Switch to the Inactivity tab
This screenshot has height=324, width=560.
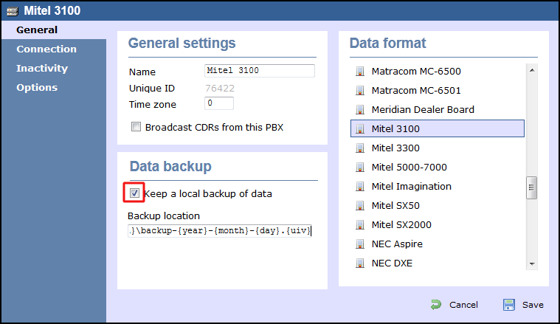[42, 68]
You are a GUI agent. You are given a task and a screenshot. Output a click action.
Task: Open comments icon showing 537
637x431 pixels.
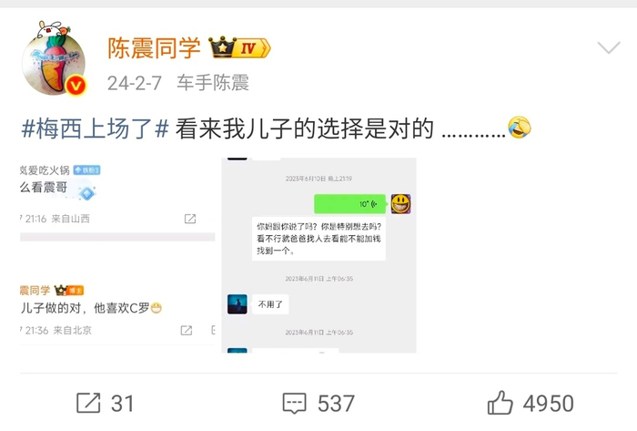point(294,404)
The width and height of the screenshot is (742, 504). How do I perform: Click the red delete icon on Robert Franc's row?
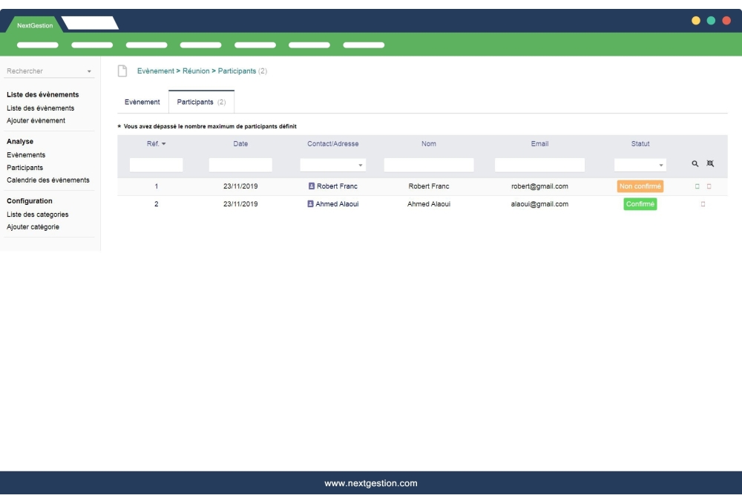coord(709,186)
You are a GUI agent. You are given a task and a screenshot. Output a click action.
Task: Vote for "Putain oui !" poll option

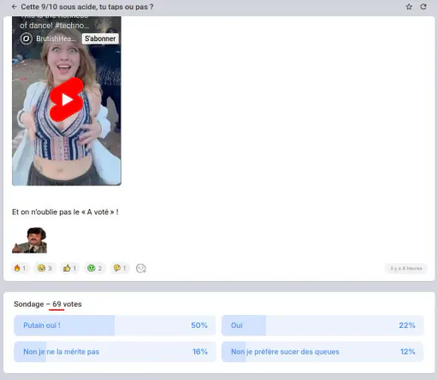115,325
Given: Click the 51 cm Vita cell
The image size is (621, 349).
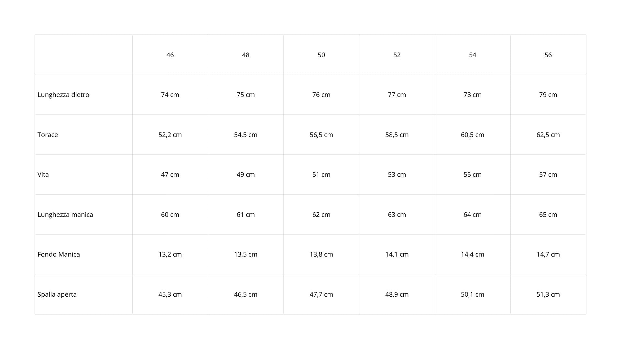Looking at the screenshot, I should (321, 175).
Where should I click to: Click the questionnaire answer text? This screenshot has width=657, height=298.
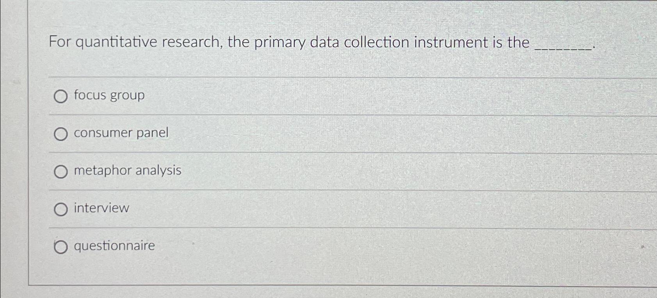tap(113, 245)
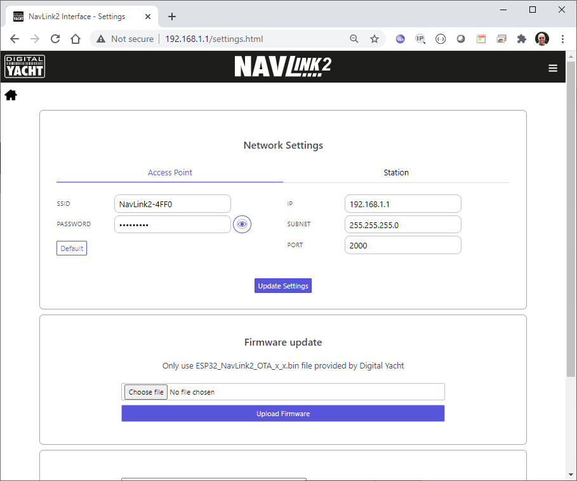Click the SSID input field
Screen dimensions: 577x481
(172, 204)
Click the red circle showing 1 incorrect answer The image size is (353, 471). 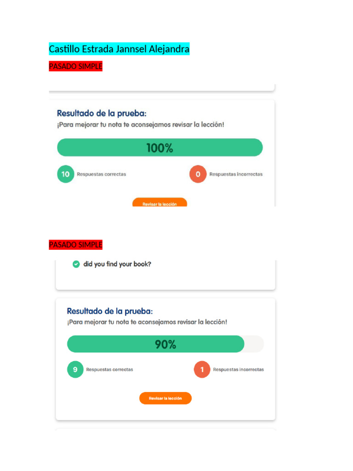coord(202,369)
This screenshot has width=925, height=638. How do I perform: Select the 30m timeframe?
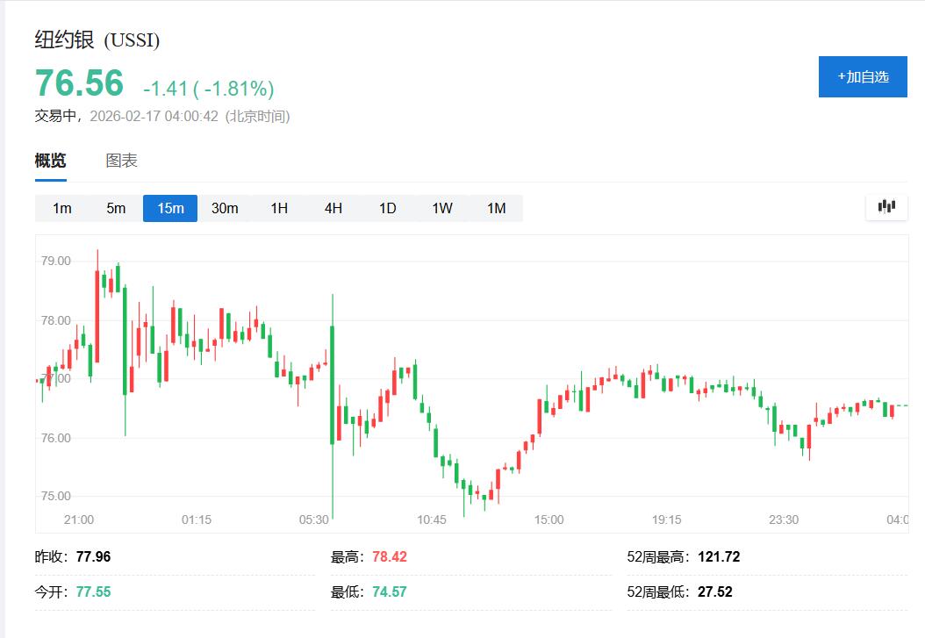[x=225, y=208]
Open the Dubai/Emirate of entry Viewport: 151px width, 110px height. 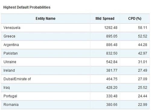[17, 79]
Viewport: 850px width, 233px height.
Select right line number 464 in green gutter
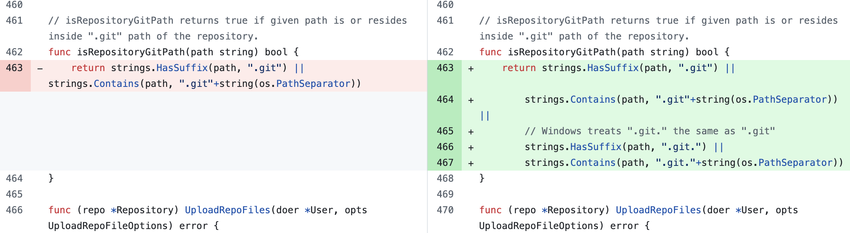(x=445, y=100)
* * *
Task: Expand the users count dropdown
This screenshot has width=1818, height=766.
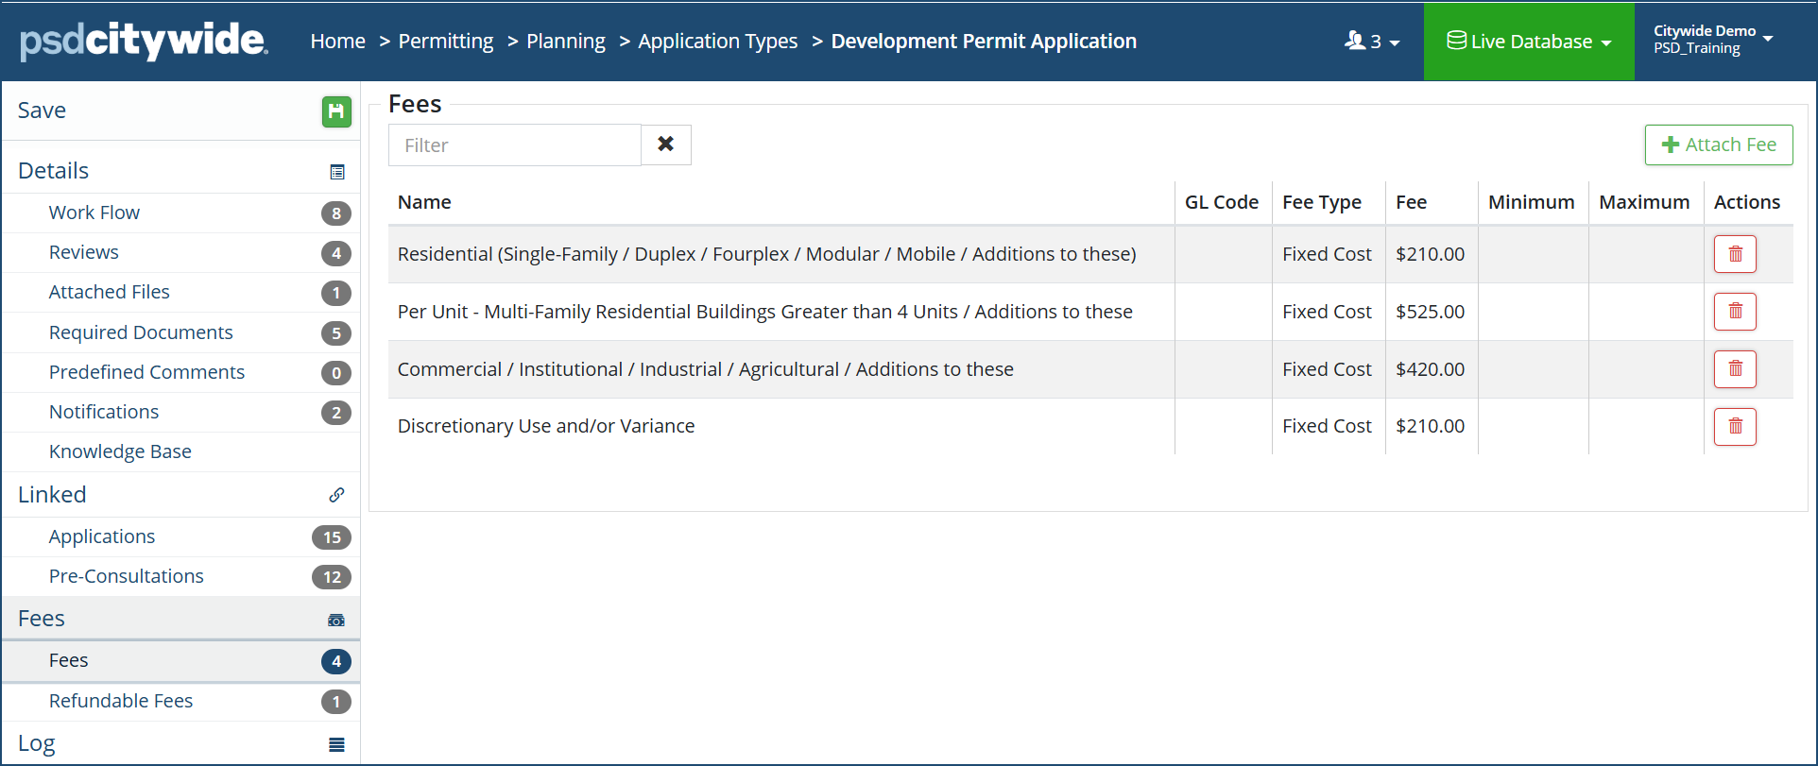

• _EXERCISE DETAILS_
Send back exactly the lines of the listing above starting at the one with "Task: Expand the users count dropdown" and ending at the one with "This screenshot has width=1818, height=766.", inclusive, and no others.

• _TASK RESPONSE_
Task: Expand the users count dropdown
This screenshot has width=1818, height=766.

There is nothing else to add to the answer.